- [YOUR TASK]
In the answer, transcribe exactly the lines from the beginning of the material through the line holding "The image size is (1280, 720).", and skip every picture.

- [INPUT RECORDS]
========================================
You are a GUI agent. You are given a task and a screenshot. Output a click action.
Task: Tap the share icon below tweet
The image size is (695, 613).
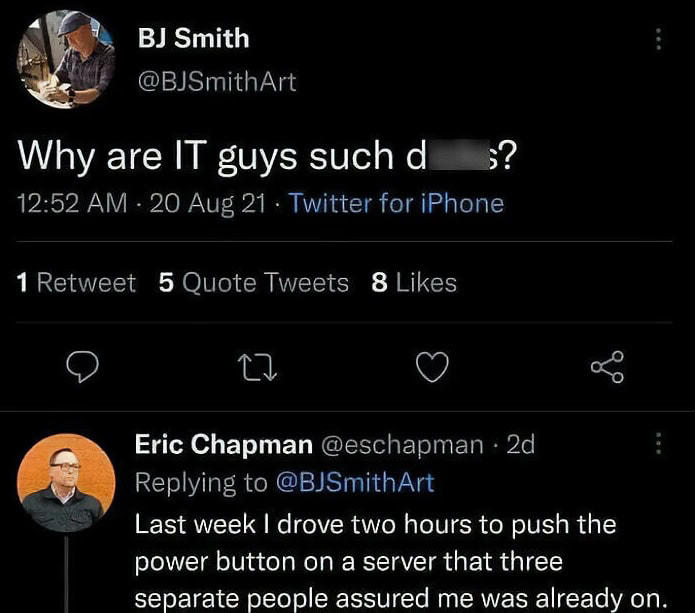pyautogui.click(x=607, y=370)
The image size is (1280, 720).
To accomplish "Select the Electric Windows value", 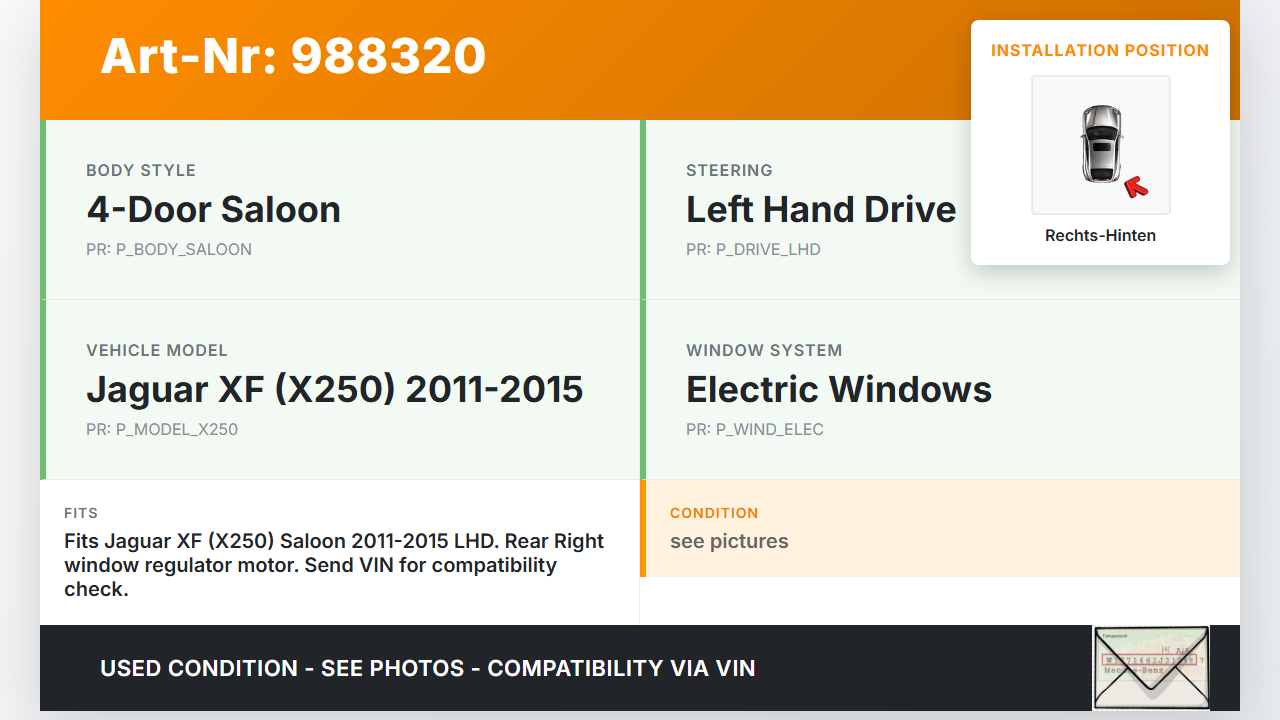I will click(838, 389).
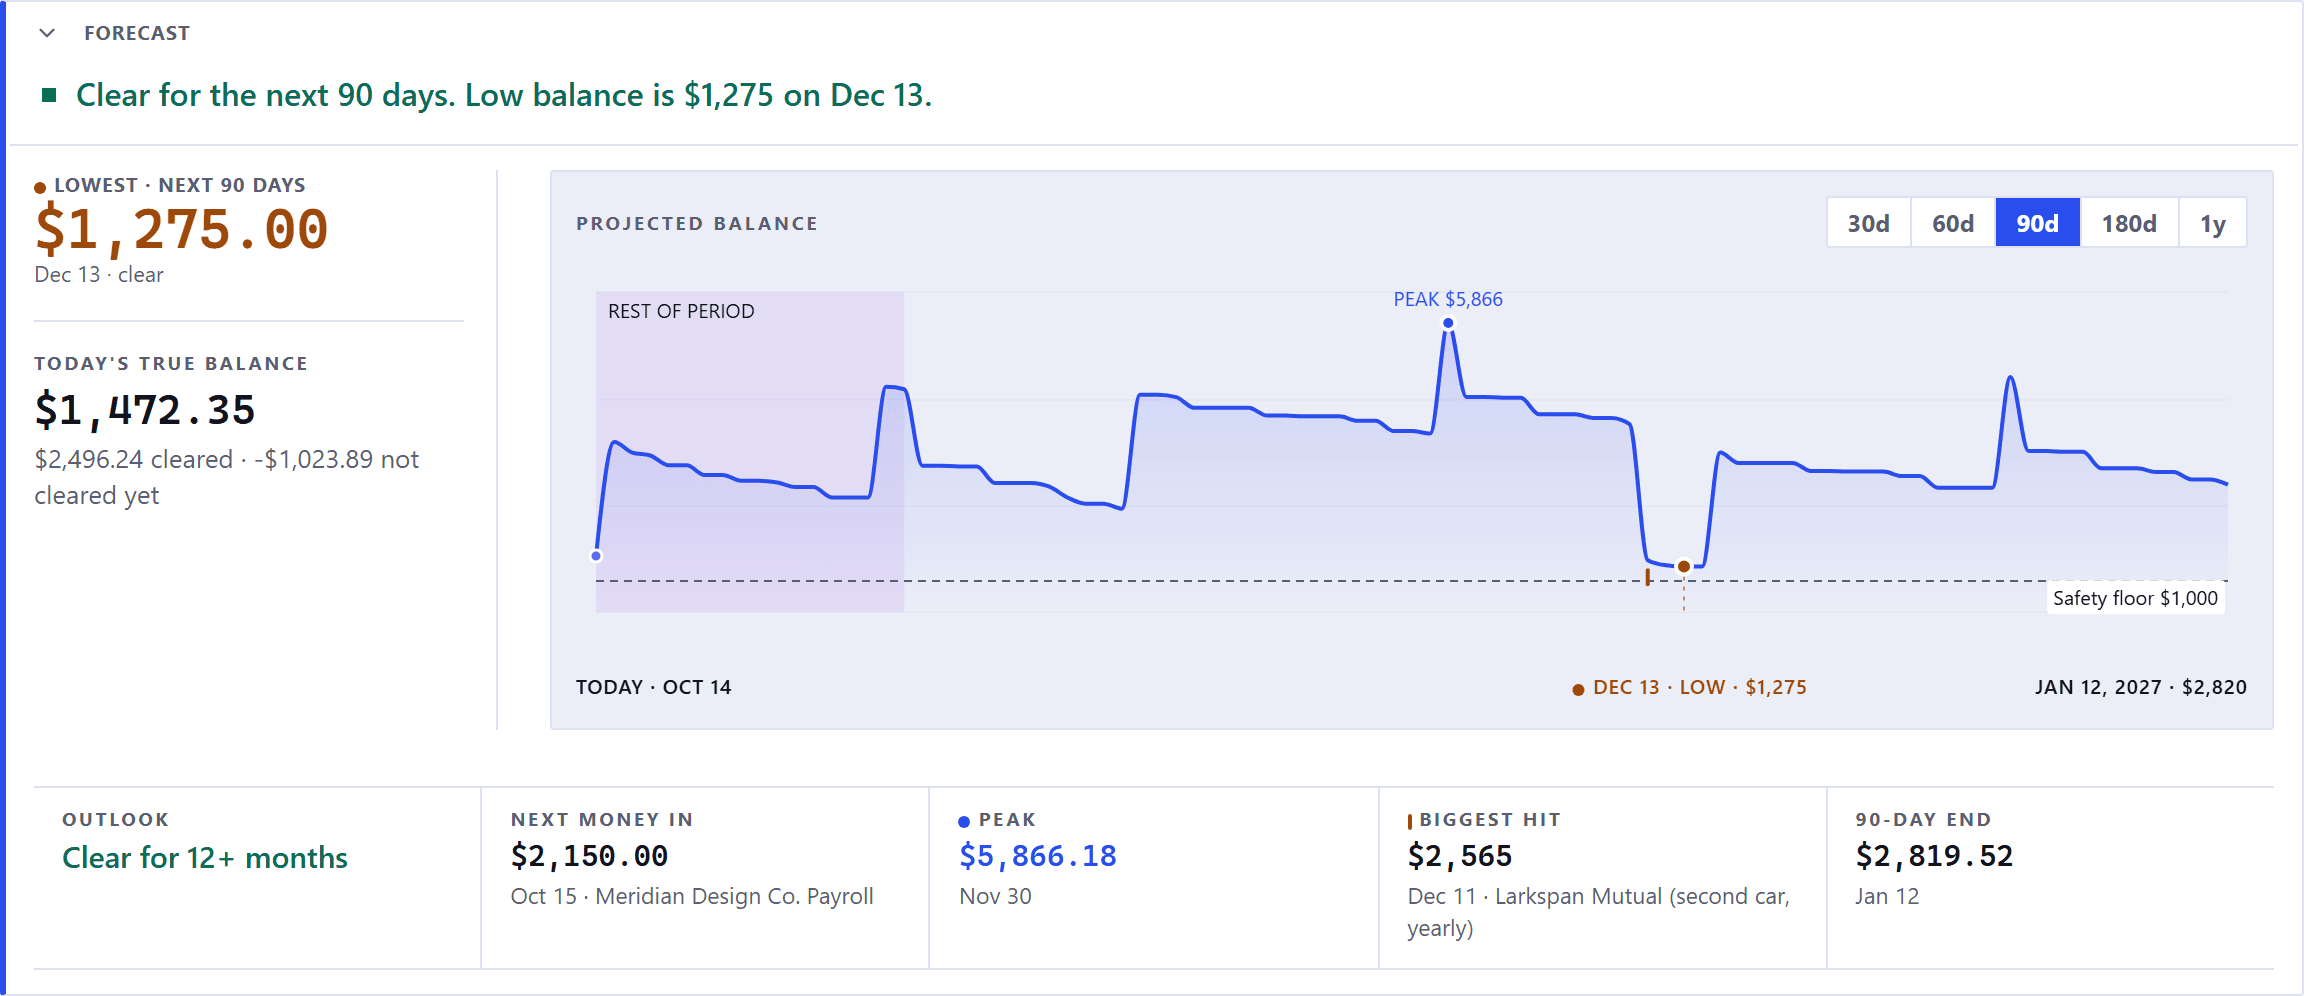Click the peak point dot on chart
2304x996 pixels.
[x=1448, y=323]
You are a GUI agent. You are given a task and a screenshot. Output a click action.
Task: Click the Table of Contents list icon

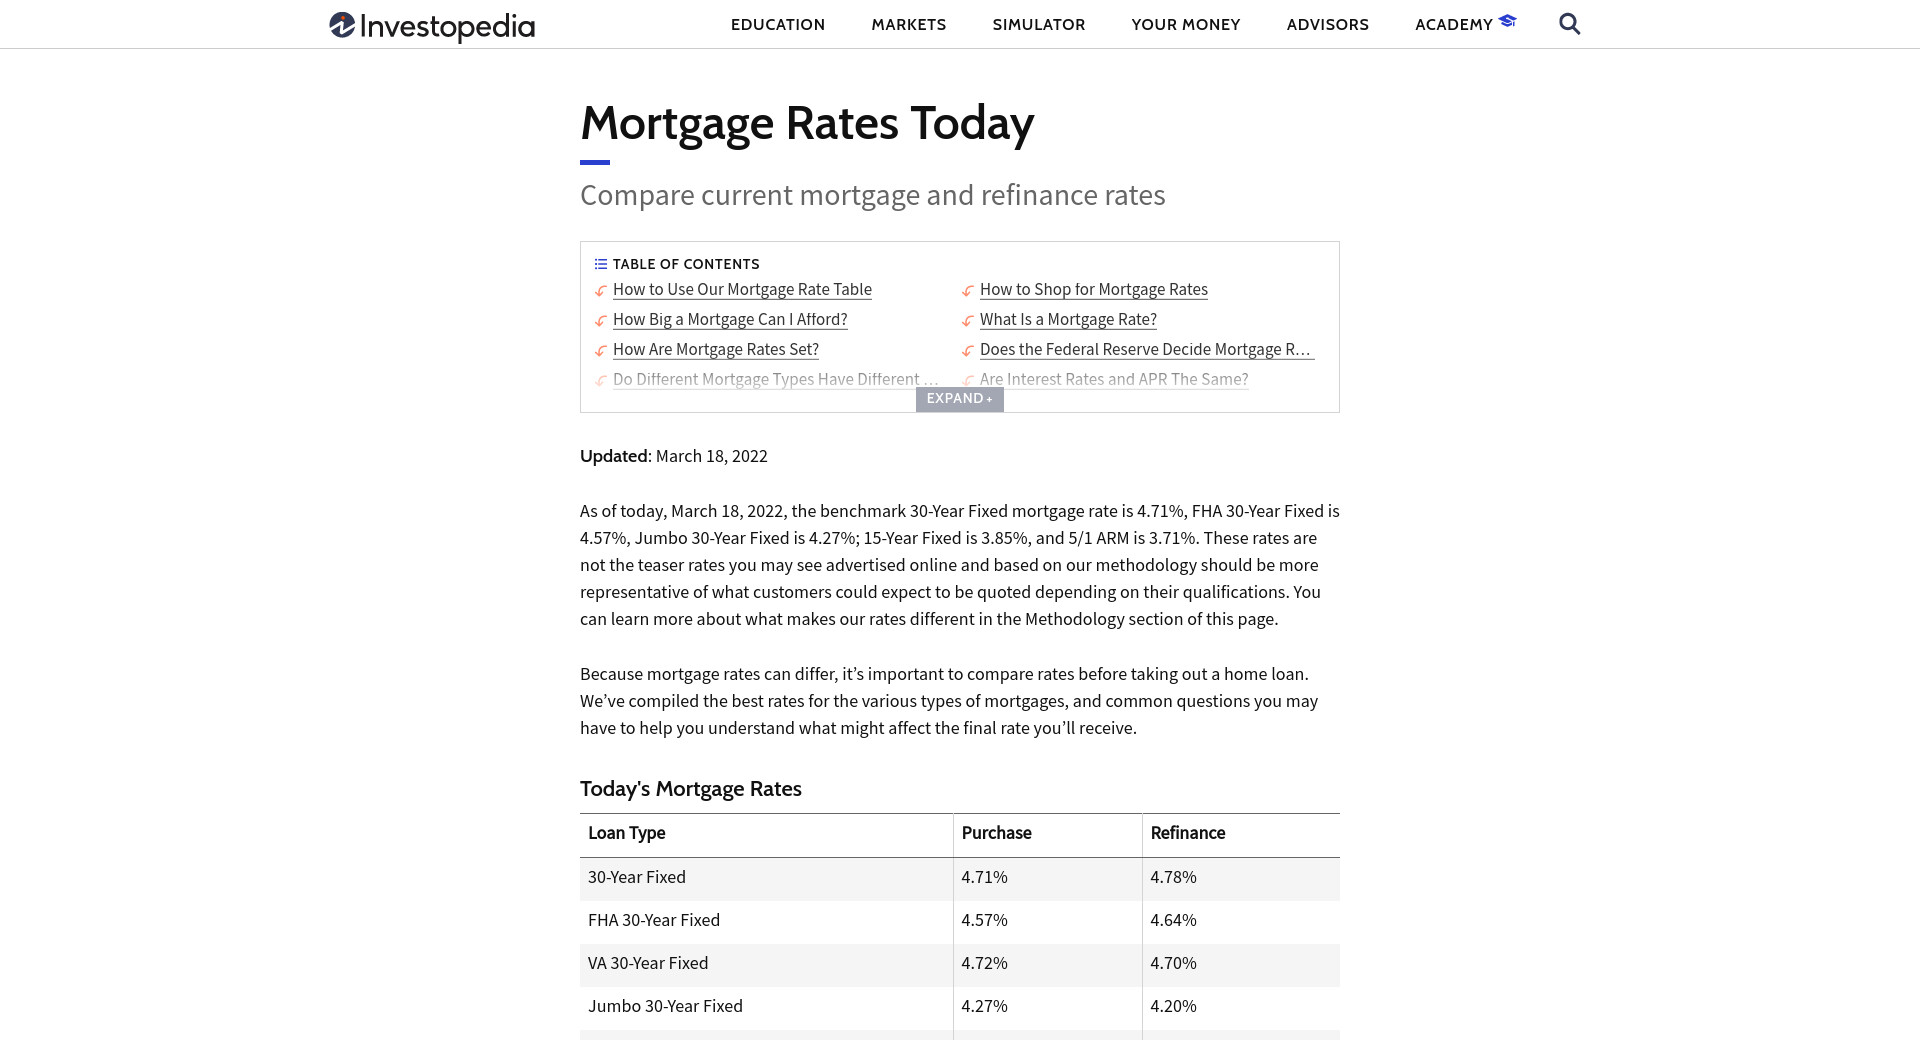point(600,264)
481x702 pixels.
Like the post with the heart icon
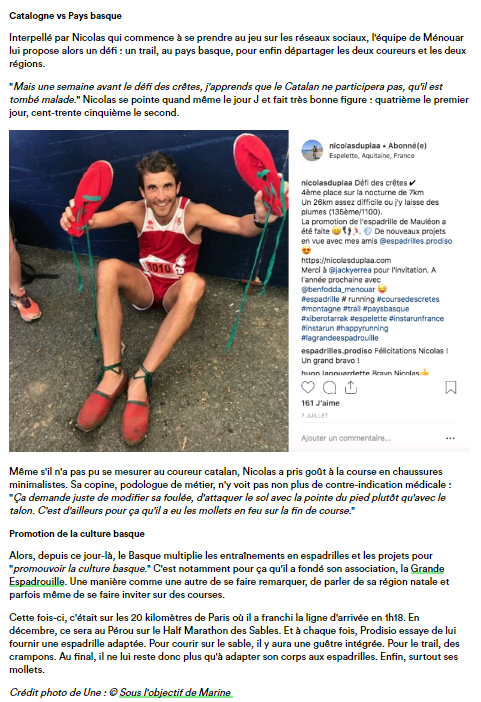308,387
========================================
- [WRITTEN REPLY]
You are a GUI agent. You are given a task and a screenshot. Output a click action.
Task: Tap the share icon below tweet
The image size is (695, 613).
pyautogui.click(x=607, y=370)
The image size is (1280, 720).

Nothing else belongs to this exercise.